— Start SUPPLIED MATERIAL —
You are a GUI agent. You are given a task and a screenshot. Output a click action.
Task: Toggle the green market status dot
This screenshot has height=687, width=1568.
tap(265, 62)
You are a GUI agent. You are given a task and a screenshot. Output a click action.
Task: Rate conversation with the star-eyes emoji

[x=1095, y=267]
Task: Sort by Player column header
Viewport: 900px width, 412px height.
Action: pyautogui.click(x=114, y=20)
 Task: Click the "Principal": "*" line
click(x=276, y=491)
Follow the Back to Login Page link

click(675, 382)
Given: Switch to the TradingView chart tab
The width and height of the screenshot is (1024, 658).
— End SUPPLIED MATERIAL —
→ **WHAT IS NEEDED**: Could you rewrite all of the material above as a numbered list, leaving out the blank lines?

→ **SOLUTION TO THIS EXERCISE**:
1. You are a GUI agent. You are given a task and a screenshot. Output a click action.
2. Task: Toggle the green market status dot
3. This screenshot has height=687, width=1568.
4. tap(265, 62)
5. You are a GUI agent. You are given a task and a screenshot. Output a click action.
6. Task: Rate conversation with the star-eyes emoji
7. [x=1095, y=267]
8. Task: Sort by Player column header
9. Viewport: 900px width, 412px height.
10. Action: pyautogui.click(x=114, y=20)
11.  Task: Click the "Principal": "*" line
12. click(x=276, y=491)
13. Follow the Back to Login Page link
14. click(675, 382)
15. Given: Switch to the TradingView chart tab
16. The width and height of the screenshot is (1024, 658).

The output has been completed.